Selon l’article 8 al. 8 les agents ne sont pas soumis au contrôle de l’autorité judiciaire, sauf dans le cas où l’auteur présumé de l’infraction « refuse ou se trouve dans l’impossibilité de justifier de son identité ».

. D’une part, il résulte qu’en accroissant les pouvoirs des entreprises de sécurité privée, financées par nature par des fonds privés, la loi organise de manière générale la soumission desdites activités à la volonté de personnes privées. En ce sens, l’ensemble du dispositif est contraire à la jurisprudence du Conseil constitutionnel relative au financement de la force publique.

En conséquence, les dispositions sont contraires à l’article 12 de la Déclaration des droits de l’Homme et du Citoyen.

. D’autre part, à considérer que certaines activités puissent être déléguées à des entreprises de sécurité privée, encore faut-il que le législateur organise le contrôle de ces dernières par l’autorité judiciaire.

En ce sens, des agents de sécurité privée peuvent être associés à des missions de police judiciaire, mais si et seulement si elles sont placées sous l’autorité d’un officier de police judiciaire, laquelle doit prendre des dispositions pour que soient continûment garantie l'effectivité du contrôle exercé sur ces personnes par les officiers de police judiciaire.

En l’état, le législateur a méconnu l’étendue de sa compétence en ne prévoyant pas que les sociétés privées soient placées de manière générale et par principe sous l’autorité d’un officier de police judiciaire.

. Enfin, la proposition de loi prévoit de ne pas soumettre directement les entreprises de sécurité privée elles- mêmes au contrôle de la police judiciaire, mais du CNAPS – qui n’est pas une autorité administrative indépendante.

La proposition de loi prévoit, à l’article 8, d’accroître les pouvoirs du CNAPS, tout en limitant l’intervention du pouvoir judiciaire.

En effet, dans le cas où les agents du CNAPS constateraient une infraction commise par une entreprise de sécurité privée, la proposition de loi a seulement prévu qu’intervienne la police judiciaire dans le cas où l’auteur présumé de l’infraction refuserait ou se trouverait dans l’impossibilité de justifier de son identité.
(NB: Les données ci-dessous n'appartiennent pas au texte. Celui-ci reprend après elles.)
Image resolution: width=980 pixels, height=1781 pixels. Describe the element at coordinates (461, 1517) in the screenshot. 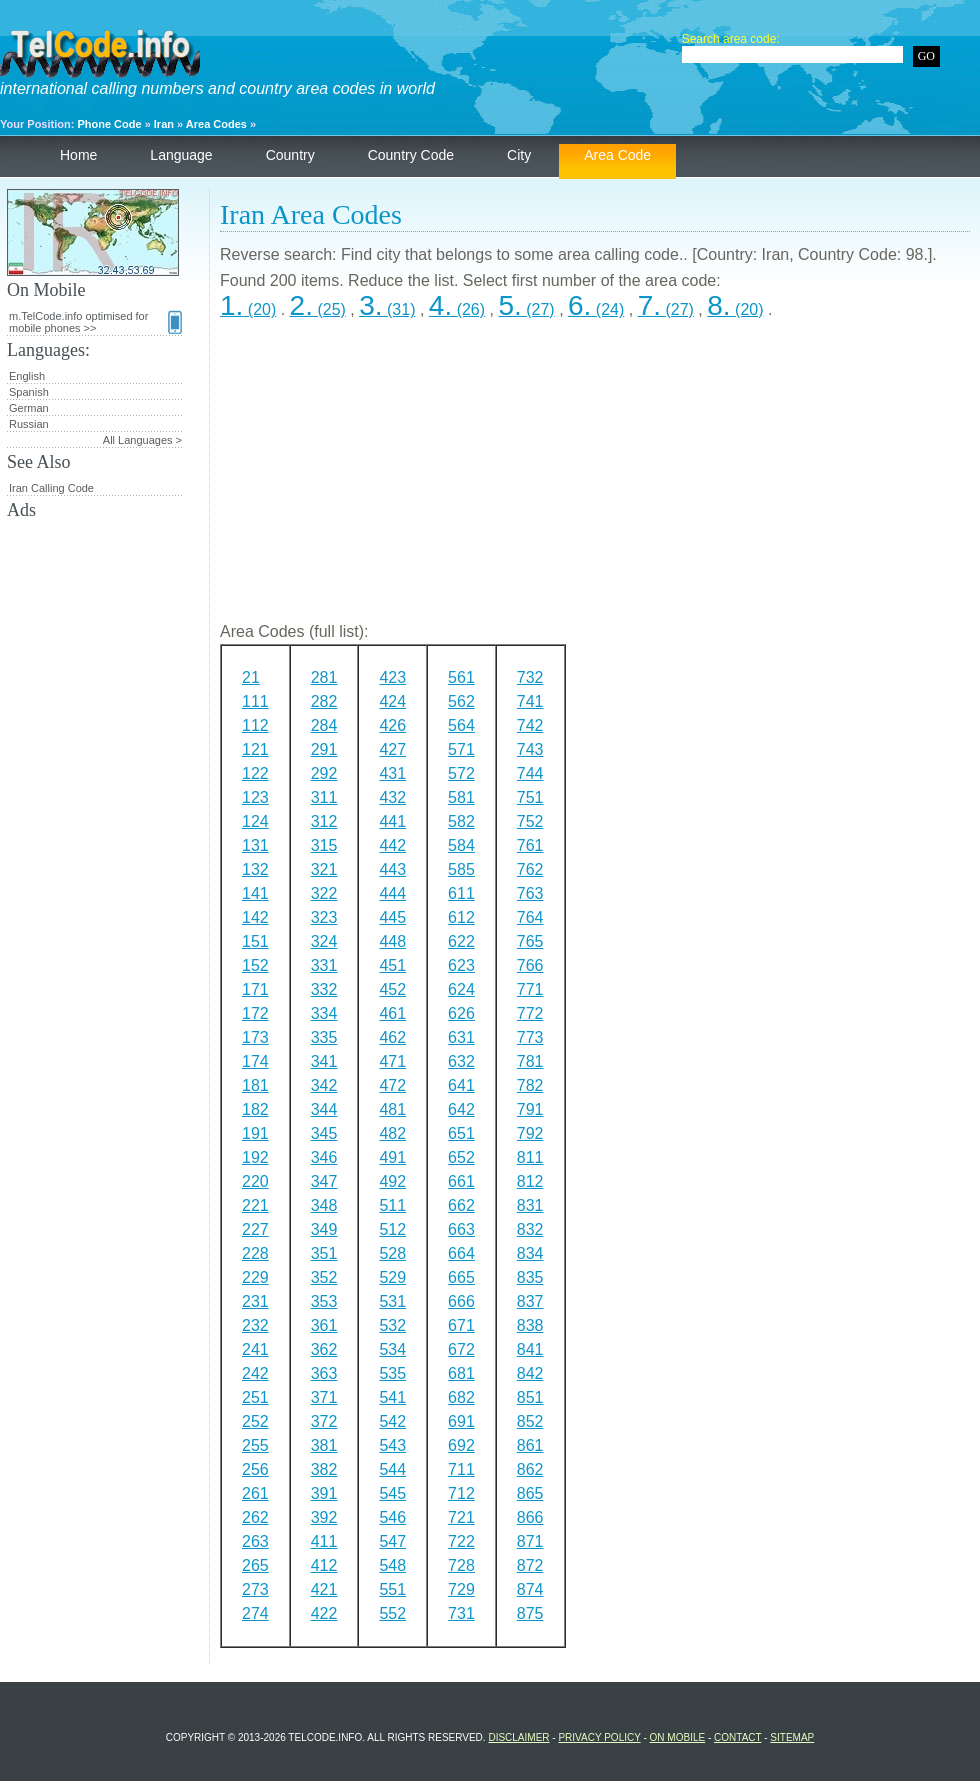

I see `721` at that location. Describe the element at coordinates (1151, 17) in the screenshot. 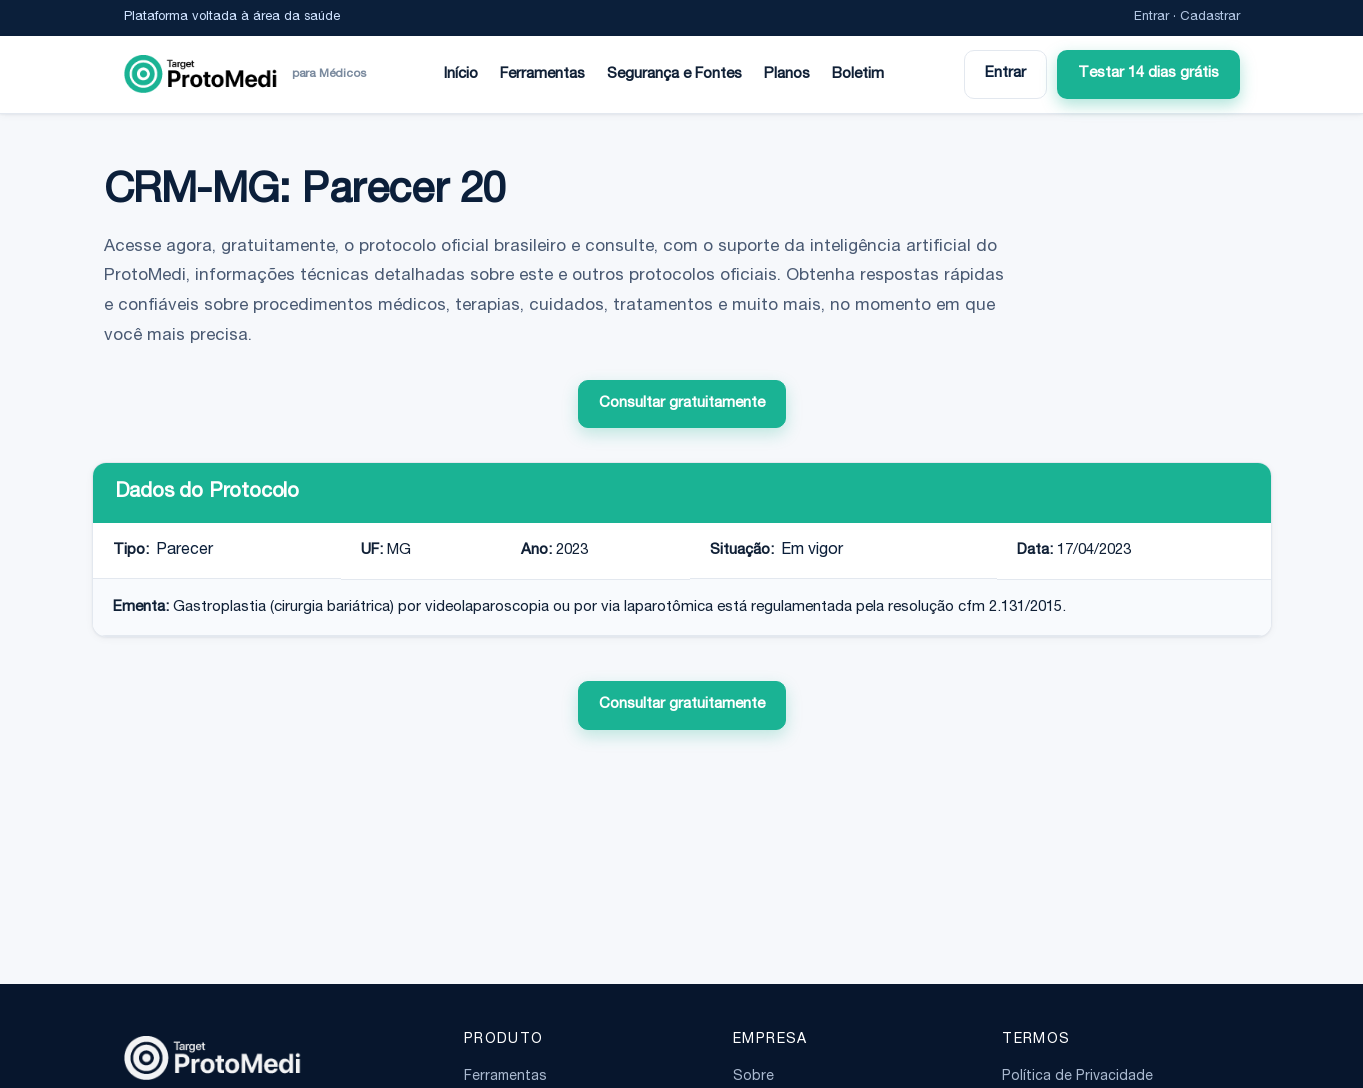

I see `Entrar` at that location.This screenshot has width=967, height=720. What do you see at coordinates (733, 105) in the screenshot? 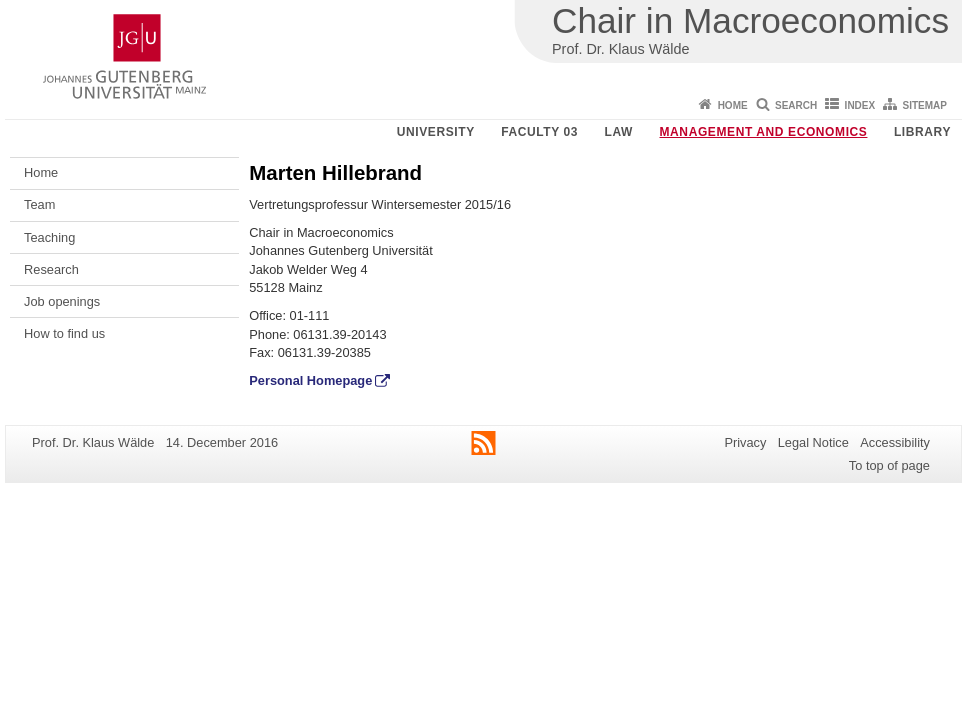
I see `Home` at bounding box center [733, 105].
Même dans ce dernier cas, le fait que ce soit l’agent du CNAPS qui « rende compte » de cette impossibilité, sans qu’il soit contraint de le faire, faute de contrôle préalable de l’officier de police judiciaire ou de mécanisme de sanction postérieur dans le cas où il contreviendrait à cette obligation, constitue un défaut de garantie. Le législateur n’a donc pas épuisé, non plus, sur ce point, sa compétence.

En conséquence, les dispositions sont contraires à l’article 12 de la Déclaration des droits de l’Homme et du Citoyen et à l’article 34 de la Constitution.

. Enfin, l’organisation de la sécurité privée sans contrôle de l’autorité judiciaire prive de garanties les citoyens quant à l’exercice de leur liberté individuelle.

En effet, le Conseil constitutionnel impose non seulement un encadrement par l’autorité judiciaire, mais encore que les modalités d’intervention de l’autorité judiciaire soient elles-mêmes adaptées en fonction des atteintes qui peuvent être portées à la liberté individuelle.

Le recours à des sociétés de sécurité privée rend impossible ces deux niveaux de garantie de la liberté individuelle.

En conséquence, les dispositions sont contraires à l’article 66 de la Constitution.